=== Task statement ===
Transcribe the listing word for word. Begin at its first line and end with the line containing "Task: Open the Library bookshelf icon".

=== Dataset excerpts ===
------------------------------------------------------------
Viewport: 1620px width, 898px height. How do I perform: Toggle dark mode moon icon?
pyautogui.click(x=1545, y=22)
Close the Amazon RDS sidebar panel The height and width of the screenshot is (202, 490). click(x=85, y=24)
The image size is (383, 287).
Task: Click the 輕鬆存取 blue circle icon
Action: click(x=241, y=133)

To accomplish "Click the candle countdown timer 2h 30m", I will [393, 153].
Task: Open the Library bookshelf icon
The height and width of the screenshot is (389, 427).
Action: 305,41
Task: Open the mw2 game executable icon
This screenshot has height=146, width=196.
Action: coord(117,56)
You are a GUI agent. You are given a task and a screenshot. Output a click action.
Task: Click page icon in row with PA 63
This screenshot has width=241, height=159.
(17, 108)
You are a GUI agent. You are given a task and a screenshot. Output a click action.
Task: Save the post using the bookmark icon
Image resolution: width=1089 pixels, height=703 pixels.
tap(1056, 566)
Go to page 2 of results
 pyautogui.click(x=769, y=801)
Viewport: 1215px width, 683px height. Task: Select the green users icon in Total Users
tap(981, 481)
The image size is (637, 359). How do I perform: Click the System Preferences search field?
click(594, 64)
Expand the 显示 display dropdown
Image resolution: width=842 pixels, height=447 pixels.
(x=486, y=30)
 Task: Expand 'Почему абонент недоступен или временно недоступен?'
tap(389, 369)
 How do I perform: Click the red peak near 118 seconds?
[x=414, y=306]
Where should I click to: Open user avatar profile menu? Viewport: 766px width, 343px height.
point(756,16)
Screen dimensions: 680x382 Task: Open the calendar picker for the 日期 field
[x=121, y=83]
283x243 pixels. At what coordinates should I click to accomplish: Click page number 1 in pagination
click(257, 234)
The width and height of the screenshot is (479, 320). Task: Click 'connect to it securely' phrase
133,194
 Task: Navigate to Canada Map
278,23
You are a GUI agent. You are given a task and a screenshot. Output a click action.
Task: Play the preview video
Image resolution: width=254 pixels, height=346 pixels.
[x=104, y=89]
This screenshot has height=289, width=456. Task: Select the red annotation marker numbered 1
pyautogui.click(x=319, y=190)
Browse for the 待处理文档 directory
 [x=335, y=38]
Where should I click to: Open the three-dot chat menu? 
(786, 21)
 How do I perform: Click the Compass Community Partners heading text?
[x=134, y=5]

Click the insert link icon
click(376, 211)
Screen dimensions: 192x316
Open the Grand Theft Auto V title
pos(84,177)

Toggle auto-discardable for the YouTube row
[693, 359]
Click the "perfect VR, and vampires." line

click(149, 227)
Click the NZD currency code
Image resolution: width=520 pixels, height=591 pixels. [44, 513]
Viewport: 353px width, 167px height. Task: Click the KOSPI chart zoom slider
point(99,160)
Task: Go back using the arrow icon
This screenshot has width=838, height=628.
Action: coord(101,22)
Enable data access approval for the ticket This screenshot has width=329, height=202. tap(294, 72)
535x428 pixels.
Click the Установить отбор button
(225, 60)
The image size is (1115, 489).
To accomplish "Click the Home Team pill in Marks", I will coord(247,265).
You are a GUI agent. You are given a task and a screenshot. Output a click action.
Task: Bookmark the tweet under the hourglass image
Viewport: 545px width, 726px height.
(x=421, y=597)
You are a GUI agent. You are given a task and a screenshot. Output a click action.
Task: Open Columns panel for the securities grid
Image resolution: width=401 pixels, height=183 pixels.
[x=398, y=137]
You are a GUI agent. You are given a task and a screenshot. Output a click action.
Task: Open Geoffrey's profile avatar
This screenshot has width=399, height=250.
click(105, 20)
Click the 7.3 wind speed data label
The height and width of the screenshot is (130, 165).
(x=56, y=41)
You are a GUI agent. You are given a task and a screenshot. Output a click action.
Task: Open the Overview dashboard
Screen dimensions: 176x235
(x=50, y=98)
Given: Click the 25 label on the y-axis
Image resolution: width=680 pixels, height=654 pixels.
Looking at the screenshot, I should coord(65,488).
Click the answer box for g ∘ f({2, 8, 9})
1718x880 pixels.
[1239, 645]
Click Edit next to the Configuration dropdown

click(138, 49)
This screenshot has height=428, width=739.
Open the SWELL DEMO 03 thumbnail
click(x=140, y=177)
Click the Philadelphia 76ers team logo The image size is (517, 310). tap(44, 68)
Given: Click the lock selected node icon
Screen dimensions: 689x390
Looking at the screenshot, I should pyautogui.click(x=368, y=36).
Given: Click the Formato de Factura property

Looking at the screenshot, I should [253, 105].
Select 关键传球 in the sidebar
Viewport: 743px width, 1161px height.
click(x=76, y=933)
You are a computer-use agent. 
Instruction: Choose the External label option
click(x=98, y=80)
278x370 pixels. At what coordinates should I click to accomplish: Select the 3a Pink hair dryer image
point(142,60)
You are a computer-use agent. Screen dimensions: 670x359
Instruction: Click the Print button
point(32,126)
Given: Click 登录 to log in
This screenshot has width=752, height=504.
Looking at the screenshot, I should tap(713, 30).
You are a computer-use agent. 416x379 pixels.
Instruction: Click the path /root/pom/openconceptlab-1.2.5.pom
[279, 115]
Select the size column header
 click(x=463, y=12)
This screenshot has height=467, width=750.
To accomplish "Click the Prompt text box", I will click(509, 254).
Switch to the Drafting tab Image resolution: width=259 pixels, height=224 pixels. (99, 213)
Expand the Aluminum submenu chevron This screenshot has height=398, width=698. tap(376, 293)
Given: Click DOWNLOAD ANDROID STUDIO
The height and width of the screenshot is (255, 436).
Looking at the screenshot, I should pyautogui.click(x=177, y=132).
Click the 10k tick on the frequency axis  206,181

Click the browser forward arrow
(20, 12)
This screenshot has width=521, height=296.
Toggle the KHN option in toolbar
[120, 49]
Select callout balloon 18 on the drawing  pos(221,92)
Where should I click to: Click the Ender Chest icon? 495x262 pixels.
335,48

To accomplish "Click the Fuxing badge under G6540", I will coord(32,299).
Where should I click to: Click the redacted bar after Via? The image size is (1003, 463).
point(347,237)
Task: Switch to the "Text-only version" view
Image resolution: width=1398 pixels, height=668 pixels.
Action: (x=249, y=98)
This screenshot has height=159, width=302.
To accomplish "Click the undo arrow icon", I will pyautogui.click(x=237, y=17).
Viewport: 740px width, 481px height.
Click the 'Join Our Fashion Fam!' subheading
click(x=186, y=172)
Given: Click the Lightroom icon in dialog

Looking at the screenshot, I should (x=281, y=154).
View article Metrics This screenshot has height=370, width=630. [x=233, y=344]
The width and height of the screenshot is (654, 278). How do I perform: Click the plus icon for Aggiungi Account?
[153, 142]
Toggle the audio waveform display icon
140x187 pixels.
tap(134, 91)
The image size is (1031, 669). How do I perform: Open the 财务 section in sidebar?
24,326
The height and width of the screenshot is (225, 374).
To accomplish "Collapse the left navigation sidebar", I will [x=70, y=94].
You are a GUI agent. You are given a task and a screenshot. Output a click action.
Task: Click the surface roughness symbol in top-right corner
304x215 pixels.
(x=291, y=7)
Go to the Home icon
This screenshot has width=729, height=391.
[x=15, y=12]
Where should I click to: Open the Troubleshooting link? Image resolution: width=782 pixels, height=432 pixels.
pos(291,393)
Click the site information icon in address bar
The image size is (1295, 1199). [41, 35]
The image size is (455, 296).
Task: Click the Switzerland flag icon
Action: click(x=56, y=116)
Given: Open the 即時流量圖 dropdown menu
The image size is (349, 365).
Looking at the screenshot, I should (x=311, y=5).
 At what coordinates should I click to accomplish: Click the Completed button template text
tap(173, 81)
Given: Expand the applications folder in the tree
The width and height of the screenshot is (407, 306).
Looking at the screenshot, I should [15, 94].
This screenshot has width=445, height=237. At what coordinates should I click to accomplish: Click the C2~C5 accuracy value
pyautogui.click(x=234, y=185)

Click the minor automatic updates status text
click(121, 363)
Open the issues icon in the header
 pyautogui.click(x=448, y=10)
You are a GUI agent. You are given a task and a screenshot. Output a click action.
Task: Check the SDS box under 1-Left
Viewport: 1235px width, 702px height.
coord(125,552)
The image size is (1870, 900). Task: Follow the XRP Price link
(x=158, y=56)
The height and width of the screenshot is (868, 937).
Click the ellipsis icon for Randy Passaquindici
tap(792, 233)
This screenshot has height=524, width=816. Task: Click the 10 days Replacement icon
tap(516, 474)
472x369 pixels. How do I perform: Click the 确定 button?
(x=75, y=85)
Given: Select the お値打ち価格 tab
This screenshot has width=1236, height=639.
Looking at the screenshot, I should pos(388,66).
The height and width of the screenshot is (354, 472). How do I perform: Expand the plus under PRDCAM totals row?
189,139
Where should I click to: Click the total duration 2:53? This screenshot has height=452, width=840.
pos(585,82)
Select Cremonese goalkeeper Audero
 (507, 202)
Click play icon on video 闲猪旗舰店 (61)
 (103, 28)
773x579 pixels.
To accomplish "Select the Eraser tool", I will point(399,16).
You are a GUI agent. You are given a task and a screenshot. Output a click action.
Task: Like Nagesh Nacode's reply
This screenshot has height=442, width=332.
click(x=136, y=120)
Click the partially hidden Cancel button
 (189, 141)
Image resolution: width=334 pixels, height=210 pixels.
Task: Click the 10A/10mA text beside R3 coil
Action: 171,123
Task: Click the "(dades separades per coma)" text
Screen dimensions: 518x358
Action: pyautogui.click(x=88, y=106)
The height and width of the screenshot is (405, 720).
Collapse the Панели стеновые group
------------------------------------------------------------
=== Response to this exercise ===
Viewport: 1620px width, 898px height. How do I perform: Toggle dark mode moon icon?
pyautogui.click(x=1545, y=22)
Close the Amazon RDS sidebar panel The height and width of the screenshot is (202, 490). click(x=85, y=24)
The image size is (383, 287).
Task: Click the 輕鬆存取 blue circle icon
Action: click(x=241, y=133)

To accomplish "Click the candle countdown timer 2h 30m", I will [393, 153].
Task: Open the Library bookshelf icon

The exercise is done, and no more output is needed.